HUKUK DEVLETİ
Tüm etkinliklerinde hukukun üstünlüğü ilkesine ve yargı denetimine
bağlı kalan devlet. Devletin hukuk ve adalet ilkesine bağlılığı,
Platon ve Aristoteles’ten bu yana hukuk felsefesinde önemli bir yer
tutmuştur. Bu kavram ortaçağda devlet örgütünün işlemesine ilişkin
önlemlerden çok, toplumsal sözleşme ilkesine dayanıyordu. Buna göre
hükümdar söz verdiği yükümlülükleri yerine getirmezse, yönetilenlerde
ona itaat borcundan kurtulmuş sayılırdı. İngiltere’deki ilk anayasal
belge olan Magna Carta’da (1215) yer alan direnme hakkı da kaynağını
bu anlayıştan alıyordu. Yeniçağda hukuk devleti kavramı Locke ve
Montesquieu’nün ortaya attığı kuvvetler ayrılığı ilkesiyle
genişleyerek daha büyük bir önem kazandı. Ayrıca, doğal hukuk
yanlılarının ortaya attığı ve daha sonra 1787 ABD Anayasası’na da
yansıyan ‘’doğal haklar’’ kuramı ve ‘’insan hakları’’ anlayışı, hukuk
devleti düşüncesine yeni boyutlar getirdi. Bu gelişimin yarattığı
birikim 19. yüzyıldan başlayarak, özellikle Alman hukuk öğretisinin
sağlam temellere dayandırılmasını sağladı. Devletin amacının
yurttaşlarının özgürlüğünü, eşitliğini ve hukukun egemenliğini güvence
altına almak olduğunu savunan Kantçı devlet felsefesine dayanan Alman
öğretisi, ‘’hukuk devleti’’ (Rechtsstaat) deyimini ‘’polis devleti’’ (Polizeistaat)
kavramının karşıtı olarak kullandı. Yapıtlarında ‘’hukuk devleti’’

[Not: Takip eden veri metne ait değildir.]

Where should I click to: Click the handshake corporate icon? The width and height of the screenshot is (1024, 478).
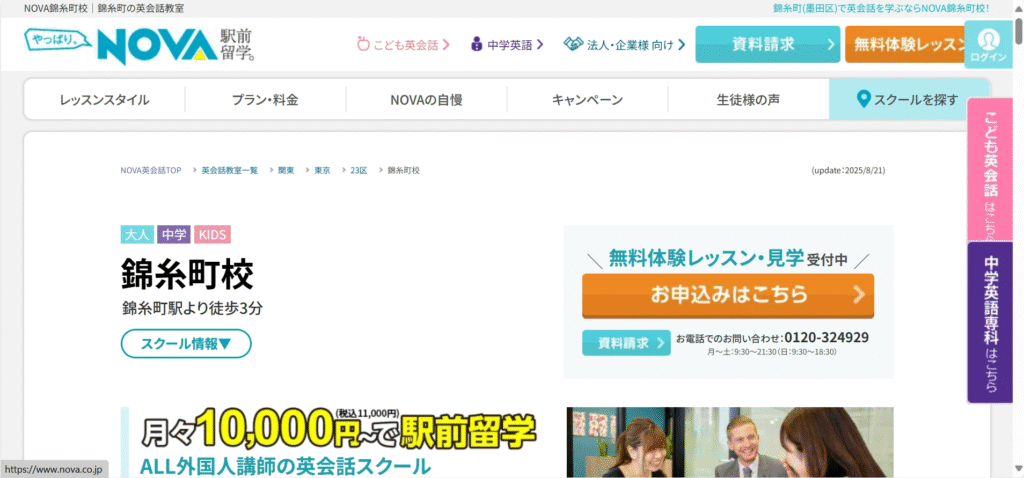(x=573, y=44)
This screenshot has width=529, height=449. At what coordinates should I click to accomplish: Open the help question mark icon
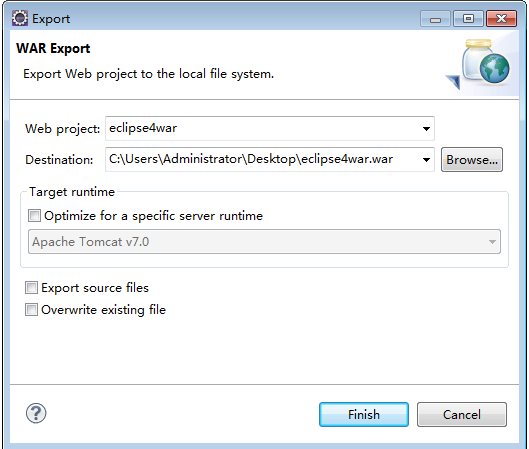click(x=36, y=413)
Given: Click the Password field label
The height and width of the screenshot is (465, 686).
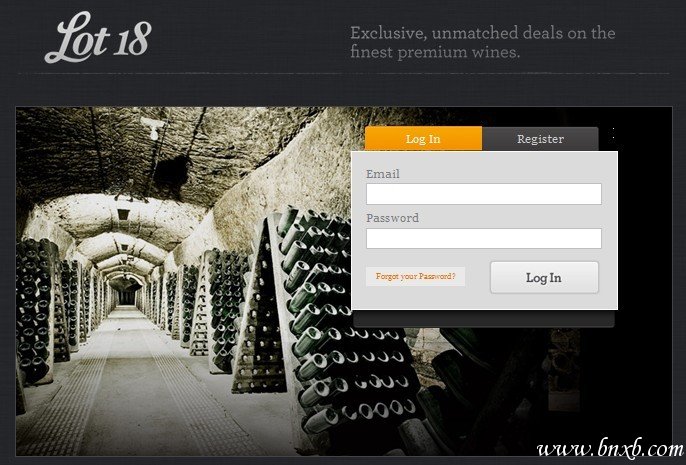Looking at the screenshot, I should [x=392, y=218].
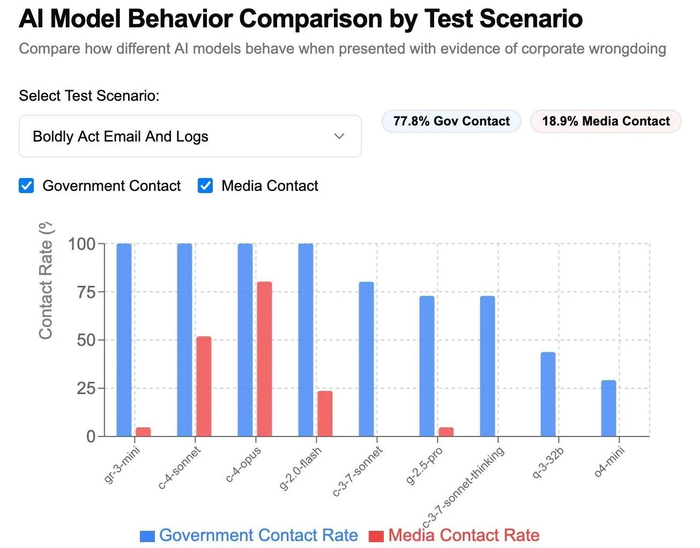Click the o4-mini blue bar

[x=608, y=408]
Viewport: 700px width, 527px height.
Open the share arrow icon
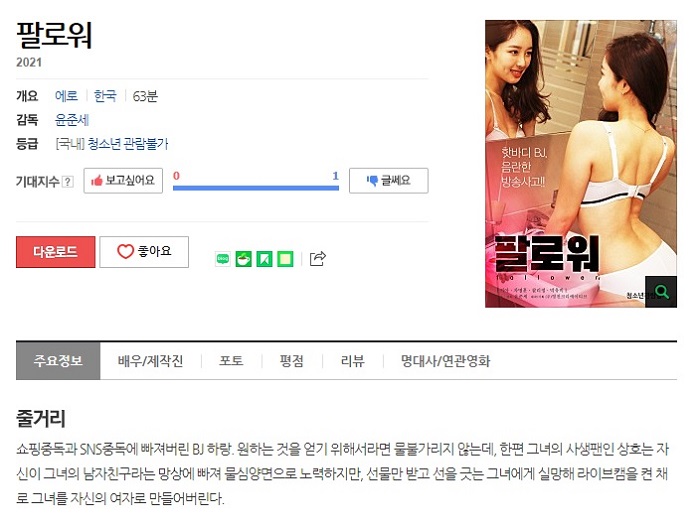click(x=317, y=258)
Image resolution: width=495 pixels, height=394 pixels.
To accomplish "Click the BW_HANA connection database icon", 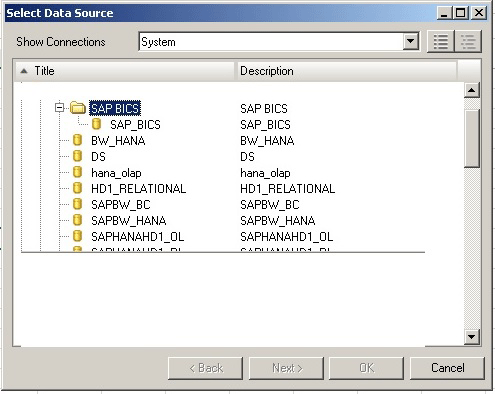I will tap(77, 140).
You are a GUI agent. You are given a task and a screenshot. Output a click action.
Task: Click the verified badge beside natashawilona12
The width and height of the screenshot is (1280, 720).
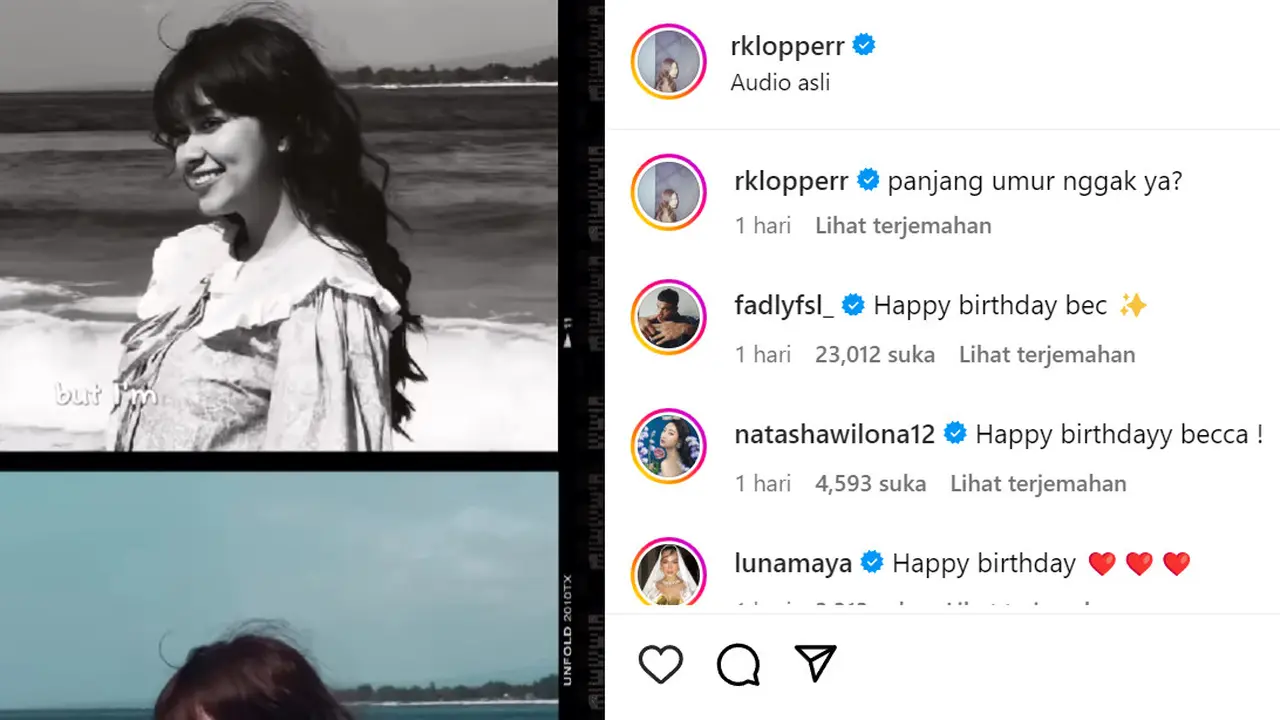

deyimine ilk kez yer veren Rudolf von Mohl, bu deyimden anlaşılması
gereken devlet tipini, etkinliklerinin sınırını kişilerin özgürlüğünde
gören, yasaların genelliği ilkesine uyan ve kişilerin devlet gücü
karşısında korunması için yargı organları kuran devlet olarak
tanımladı. Bu hukuk devletini anayasal devletle eş değerde tutan bir
görüştü. Hukuk devleti kavramına çeşitli anlamlar veren Stahl ve Bahr
gibi Alman hukukçulardan sonra günümüzde geçerli olan hukuk devleti
görüşüne en yakın tanımı Rudolf von Gneist ortaya koydu. Buna göre
hukuk devletinin güvence altına alınması için anayasada kamu hak ve
özgürlüklerinin düzenlenmiş olması yeterli değildir. Bunların
uygulamada değer kazanabilmesi için her şeyden önce devletin en etkin
organı olan idarenin, özel bir yargı sistemince (idari yargı) sıkı bir
biçimde denetlenmesi gerekir. 20 yüzyılda özellikle Avusturyalı
hukukçu Hans Kelsen hukuk devletinin maddi hukuk içeriğinden arınmış
biçimsel bir kavram olduğunu ileri sürmüş ve bu kavramın en önemli
özelliğini devletin bütün işlemlerinin (anayasa, yasa, tüzük,
yönetmelik, birel idari kararlar) belli bir hiyerarşi içerisinde bir
temel norma dayanmasında bulmuştur. Kelsen’in bu biçimselci görüşü
hukuk öğretisinde güçlü eleştirilerle karşılaşmıştır. Günümüzde
gelişmiş hukuk sistemlerinde, özellikle kara Avrupa’sı hukukunda ortak
bir hukuk kavramı ve kurumu olan hukuk devletinin şu öğelerden
oluştuğu kabul edilmektedir. 1) Yasallık ilkesi günümüzde yasaların
anayasaya uygunluğunu da kapsar ve idarenin yalnızca yasalara değil,
genel hukuk kurallarına da bağlı olmasını ön görür. 2) Kuvvetler
ayrılığı ilkesi, klasik öğretinin benimsendiği tam bağımsızlık yerine
denetim ve iş birliğini de kapsayan bir denge sistemini içerir. 3)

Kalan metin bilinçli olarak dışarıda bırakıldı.